Children manipulate. Every parent knows this as an almost universal law of child behavior. It is the person who has never been a parent who sometimes buys into some idealistic mantra like "A Child Would Not Lie," a belief that was very common in the 1970's when many of our child abuse laws were written. But, how can you tell when a child is being straight forward, or when the child is being manipulative?
Educational Consultant Marla Simon found a great article that gives six major patterns of manipulation a child (especially teens) will use to get their way. Written by Lisa Zarnoksky and titled 6 WAYS YOUR TEEN IS PLAYING YOU, I would hope that all parents of teens would study it. Perhaps it would be even more enlightening to adults who haven't had the parenting experience and are confused by all the conflicting claims of how to understand what children are doing, and accusations that the parent is the problem, or the child needs fixing etc. This brings up the question as to why children might manipulate. Simply to say that they manipulate to get their way doesn't really answer the question.
I think it comes down to a matter of control in order to gain security.
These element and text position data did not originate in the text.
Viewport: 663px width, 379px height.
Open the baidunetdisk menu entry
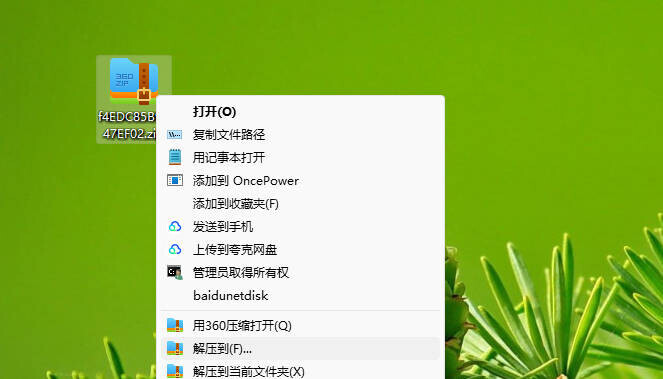[x=230, y=296]
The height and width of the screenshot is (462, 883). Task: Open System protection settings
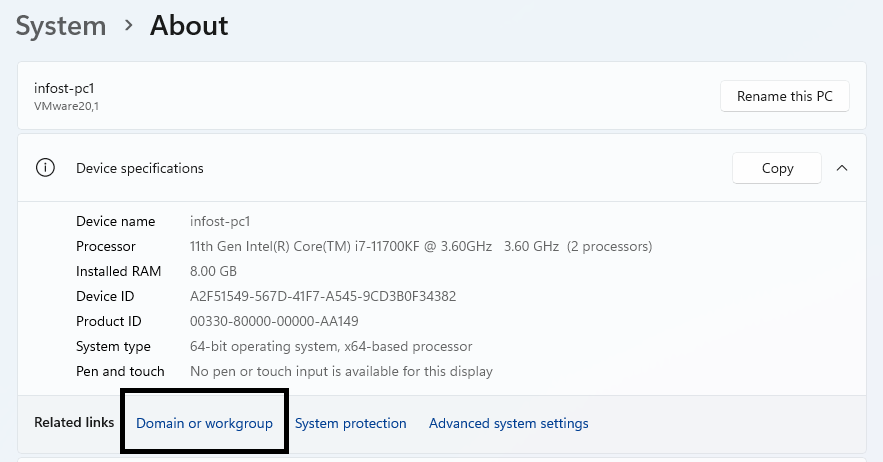(350, 423)
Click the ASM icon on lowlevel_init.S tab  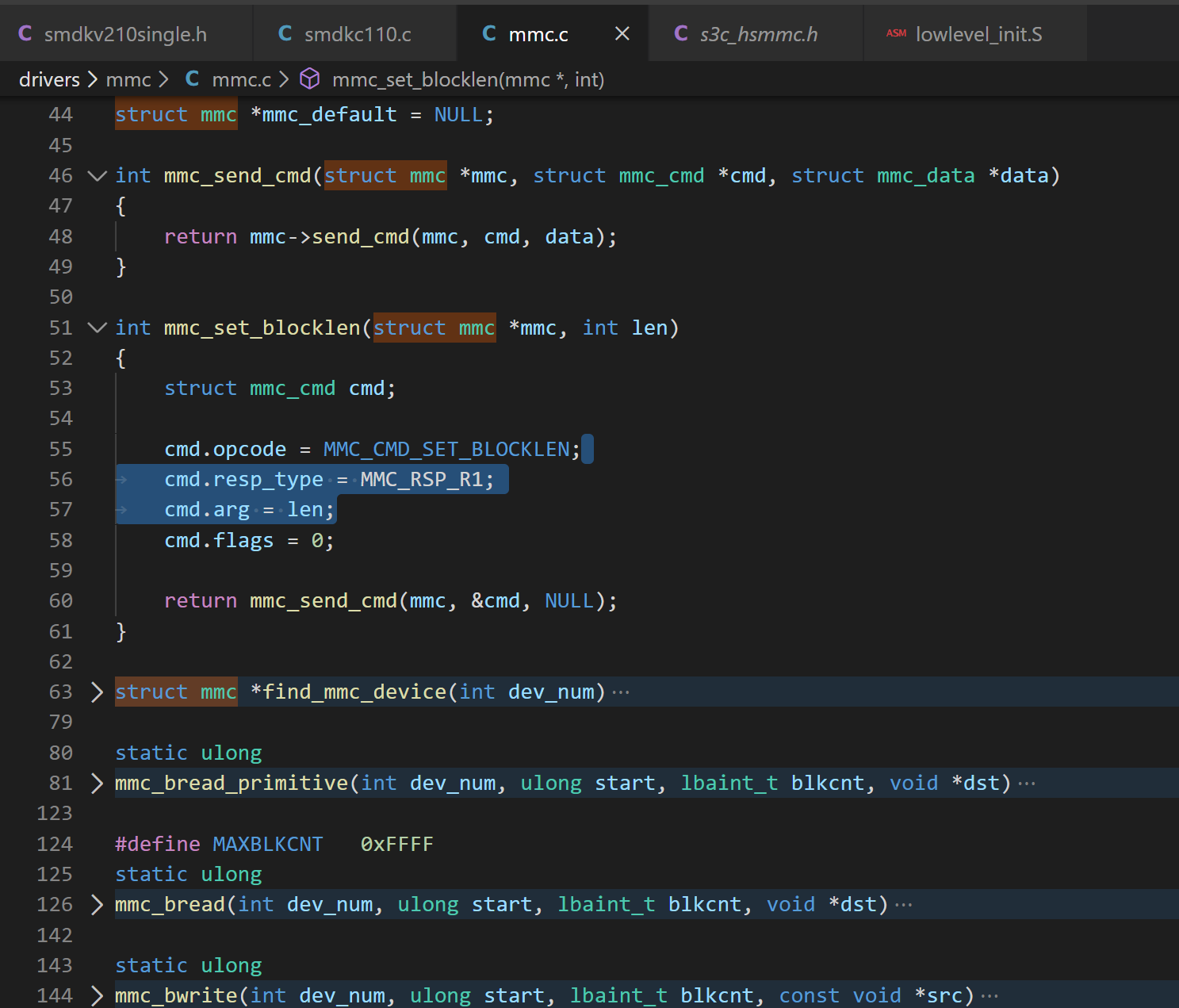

They manipulate for control and thus hope they will then be secure when they get their way. Every living thing, and especially humans, wants to be in control of their own life. Even children want their views and thoughts to at least matter. Much of the acting out teens do are an attempt to gain control over their lives, and manipulation is sometimes used when the child feels they have no control over their lives and are feeling very insecure. When, in their view, their views, needs and/or wants are ignored, or brushed aside as being "childish," is when a child escalates. Manipulation, temper tantrums, lying, and anger are all efforts at control to solve their own problems by an escalation to try regaining some control over their lives and that elusive goal of security.
Being inexperienced, these efforts are often counter-productive and the child often winds up being their own worst enemy. It is the adults' responsibility to understand what is happening in the child's head and work to help the child gain some control or some say in their lives that the child felt was lacking. They need to teach the child healthy ways to obtain some control so they no longer have a feeling of powerlessness.
The child needs to be taught how to gain control in positive ways in appropriate matters, and also taught that in other ways they shouldn't be in charge. The goal is a process of learning how to be an adult, and part of that knows when they should be in charge, and when they need to allow others to be in charge.
As the old saying goes, sometimes you drive the bus, and sometimes you just ride in the bus, and a mature adult will know which is appropriate. Response by:
Dodge Johnson IECA, NACAC, CEP
Educational Consultant
Pennsylvania dodge.johnson@comcast.net
[The following was in response to this essay. I think the writer added good insight to the topic of control so I am including it here with his permission. -Lon]
Of course teens play their parents, and methods Ms. Zamosky describes are as good as any in classifying a pretty imaginative range of tools. And there's no question that kids will fight for autonomy, even in things they aren't ready to handle. Sometimes, though they protest, they are even grateful when limits are set if for no other reason than that they don't want to deal with peer pressure.
What bothers me is the assumption in her piece that the parents are right and the kids are wrong. And I don't think that's always true, particularly in this age of helicopter parents, which I see all the time in my college practice. Too many parents speak of "our" college list and "our" essays rather than letting their kids develop their own with parents' help and advice.
There was a piece in the Times Education section this week about how colleges are inventing ways to separate parents from their freshmen and how some parents are hanging around town just in case their kids need them. The real problem is that parents can't let go. And too often that reflects the history of how they were raised.
My point is that too many parents are also manipulating their kids - for reasons that inhere in the parents and not necessarily for the benefit of their child. Consequently, some aren't ready to deal effectively with adult decisions because they've had little practice in making age-appropriate choices and dealing with consequences.
Of course parents need to know what to do when their kids 'play' them. But they also need to let their kids take real responsibility in things that won't do permanent harm - so that their sons and daughters can learn the skills of self-actualization and adulthood before they go off to college.